John Chen, also known as Chen Jun, and Lin Feng were arrested in California for allegedly helping China avoid paying taxes to a US organization run by Falun Gong practitioners, the department said.
The department described the plan as part of a broader campaign by the Chinese government to counter U.S. opponents. The charges were announced a month after authorities arrested two New Yorkers suspected of working as a Chinese “secret police” in Manhattan’s Chinatown district.
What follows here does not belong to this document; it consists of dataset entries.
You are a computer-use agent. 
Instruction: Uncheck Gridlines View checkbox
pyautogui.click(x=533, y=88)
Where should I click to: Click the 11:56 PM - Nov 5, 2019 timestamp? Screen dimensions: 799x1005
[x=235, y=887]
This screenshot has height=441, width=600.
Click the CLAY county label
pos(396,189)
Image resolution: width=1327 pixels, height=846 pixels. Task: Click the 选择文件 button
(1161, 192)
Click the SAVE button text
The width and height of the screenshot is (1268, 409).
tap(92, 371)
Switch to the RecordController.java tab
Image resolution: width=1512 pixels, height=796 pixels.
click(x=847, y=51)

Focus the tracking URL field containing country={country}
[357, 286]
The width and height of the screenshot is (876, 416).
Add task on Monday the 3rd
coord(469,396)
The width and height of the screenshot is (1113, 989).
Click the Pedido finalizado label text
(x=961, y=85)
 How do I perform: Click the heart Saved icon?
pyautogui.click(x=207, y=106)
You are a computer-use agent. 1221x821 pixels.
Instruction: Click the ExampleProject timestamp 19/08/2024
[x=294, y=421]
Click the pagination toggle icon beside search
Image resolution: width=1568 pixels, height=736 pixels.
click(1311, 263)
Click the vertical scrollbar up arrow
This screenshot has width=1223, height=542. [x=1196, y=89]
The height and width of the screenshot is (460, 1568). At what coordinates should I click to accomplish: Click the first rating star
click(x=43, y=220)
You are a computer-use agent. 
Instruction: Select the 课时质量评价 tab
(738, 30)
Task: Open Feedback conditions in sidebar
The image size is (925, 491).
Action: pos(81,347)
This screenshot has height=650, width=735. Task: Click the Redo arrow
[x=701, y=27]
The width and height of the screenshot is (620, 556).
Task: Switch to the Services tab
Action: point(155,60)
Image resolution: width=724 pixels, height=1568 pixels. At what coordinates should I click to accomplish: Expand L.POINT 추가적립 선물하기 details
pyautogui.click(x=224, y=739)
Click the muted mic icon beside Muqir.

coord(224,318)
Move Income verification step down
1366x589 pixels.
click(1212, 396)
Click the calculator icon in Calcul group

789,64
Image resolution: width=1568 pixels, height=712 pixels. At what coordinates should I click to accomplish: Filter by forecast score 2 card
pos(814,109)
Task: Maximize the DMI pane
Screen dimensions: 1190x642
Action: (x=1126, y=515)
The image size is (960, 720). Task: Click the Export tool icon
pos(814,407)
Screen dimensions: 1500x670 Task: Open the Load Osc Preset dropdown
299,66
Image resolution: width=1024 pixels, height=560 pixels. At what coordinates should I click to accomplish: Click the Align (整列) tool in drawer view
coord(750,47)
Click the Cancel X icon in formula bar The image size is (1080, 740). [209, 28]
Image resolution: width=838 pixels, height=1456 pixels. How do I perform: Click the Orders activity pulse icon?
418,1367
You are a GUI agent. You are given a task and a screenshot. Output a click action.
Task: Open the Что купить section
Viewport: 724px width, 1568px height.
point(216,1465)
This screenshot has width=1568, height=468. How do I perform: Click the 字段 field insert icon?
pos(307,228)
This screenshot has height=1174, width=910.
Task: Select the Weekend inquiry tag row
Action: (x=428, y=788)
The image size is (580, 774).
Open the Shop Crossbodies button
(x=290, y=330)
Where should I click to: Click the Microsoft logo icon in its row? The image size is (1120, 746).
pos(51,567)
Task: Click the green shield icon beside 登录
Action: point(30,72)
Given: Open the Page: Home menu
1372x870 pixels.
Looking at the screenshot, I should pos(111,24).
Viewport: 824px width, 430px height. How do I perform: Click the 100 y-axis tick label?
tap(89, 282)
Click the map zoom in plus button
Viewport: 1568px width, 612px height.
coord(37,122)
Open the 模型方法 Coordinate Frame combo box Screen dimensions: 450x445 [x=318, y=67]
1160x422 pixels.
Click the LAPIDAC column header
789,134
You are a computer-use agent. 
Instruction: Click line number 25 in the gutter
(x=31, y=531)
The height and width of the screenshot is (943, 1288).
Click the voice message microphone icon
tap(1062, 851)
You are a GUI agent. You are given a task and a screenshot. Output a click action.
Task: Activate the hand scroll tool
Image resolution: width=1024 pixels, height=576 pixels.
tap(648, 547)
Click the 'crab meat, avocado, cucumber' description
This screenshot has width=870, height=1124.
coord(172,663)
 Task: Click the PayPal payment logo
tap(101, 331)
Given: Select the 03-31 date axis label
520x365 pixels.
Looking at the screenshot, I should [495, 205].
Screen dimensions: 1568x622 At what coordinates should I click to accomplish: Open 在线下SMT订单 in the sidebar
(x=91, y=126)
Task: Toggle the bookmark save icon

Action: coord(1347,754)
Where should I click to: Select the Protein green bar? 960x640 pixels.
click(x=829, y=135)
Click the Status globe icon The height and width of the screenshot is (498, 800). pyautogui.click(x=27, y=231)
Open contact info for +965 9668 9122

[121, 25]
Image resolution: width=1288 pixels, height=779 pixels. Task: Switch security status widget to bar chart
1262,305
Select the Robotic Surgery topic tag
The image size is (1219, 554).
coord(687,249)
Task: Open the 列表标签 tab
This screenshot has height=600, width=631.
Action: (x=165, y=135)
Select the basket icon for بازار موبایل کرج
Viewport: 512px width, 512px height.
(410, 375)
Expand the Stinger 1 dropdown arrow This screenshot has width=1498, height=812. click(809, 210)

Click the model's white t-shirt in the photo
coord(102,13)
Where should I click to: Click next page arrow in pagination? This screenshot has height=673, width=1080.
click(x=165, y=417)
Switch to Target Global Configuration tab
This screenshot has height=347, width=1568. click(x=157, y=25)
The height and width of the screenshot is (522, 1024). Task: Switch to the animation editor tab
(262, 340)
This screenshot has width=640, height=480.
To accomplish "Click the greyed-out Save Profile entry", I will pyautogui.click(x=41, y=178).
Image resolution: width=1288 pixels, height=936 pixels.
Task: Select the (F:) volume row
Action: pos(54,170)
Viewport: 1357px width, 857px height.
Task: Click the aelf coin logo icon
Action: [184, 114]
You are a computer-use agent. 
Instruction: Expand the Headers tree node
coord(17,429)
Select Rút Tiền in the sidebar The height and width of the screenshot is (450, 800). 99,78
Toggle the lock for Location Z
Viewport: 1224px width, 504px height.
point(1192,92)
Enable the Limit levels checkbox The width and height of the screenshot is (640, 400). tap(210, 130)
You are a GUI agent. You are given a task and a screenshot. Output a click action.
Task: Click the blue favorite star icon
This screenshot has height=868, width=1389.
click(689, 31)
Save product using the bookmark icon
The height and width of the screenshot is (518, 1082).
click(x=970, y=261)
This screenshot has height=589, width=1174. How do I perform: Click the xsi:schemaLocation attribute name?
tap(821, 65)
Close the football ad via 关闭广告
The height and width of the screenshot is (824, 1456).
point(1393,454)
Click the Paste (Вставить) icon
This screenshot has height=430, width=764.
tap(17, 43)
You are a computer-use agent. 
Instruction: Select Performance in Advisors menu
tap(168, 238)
The complaint against Chen and Lin was filed in federal court in the Southern District of New York, the department said. Reuters could not immediately reach them or their lawyers for comment. The Chinese embassy in Washington did not comment.
Chen and Lin in 2023 tried to bribe a US tax agent to advance a tax-deductible complaint against the Falun Gong organization, the department said.
The pair paid bribes totaling $5,000 and promised more money to pursue their complaints with the Internal Revenue Service’s Whistleblower Program.
The scandals were designed to achieve China’s goal of “demolishing … Falun Gong,” the department quoted Chen as saying in a phone call. Deducting corporate interest will increase the tax liability of the government.
Falun Gong, based around meditation, was banned by China in 1999 after 10,000 members showed up at a leadership rally in Beijing in silent protest. The group has called on people to abandon the ruling Chinese Communist Party.
The Chinese government says the group is a religious group that threatens the stability of the country.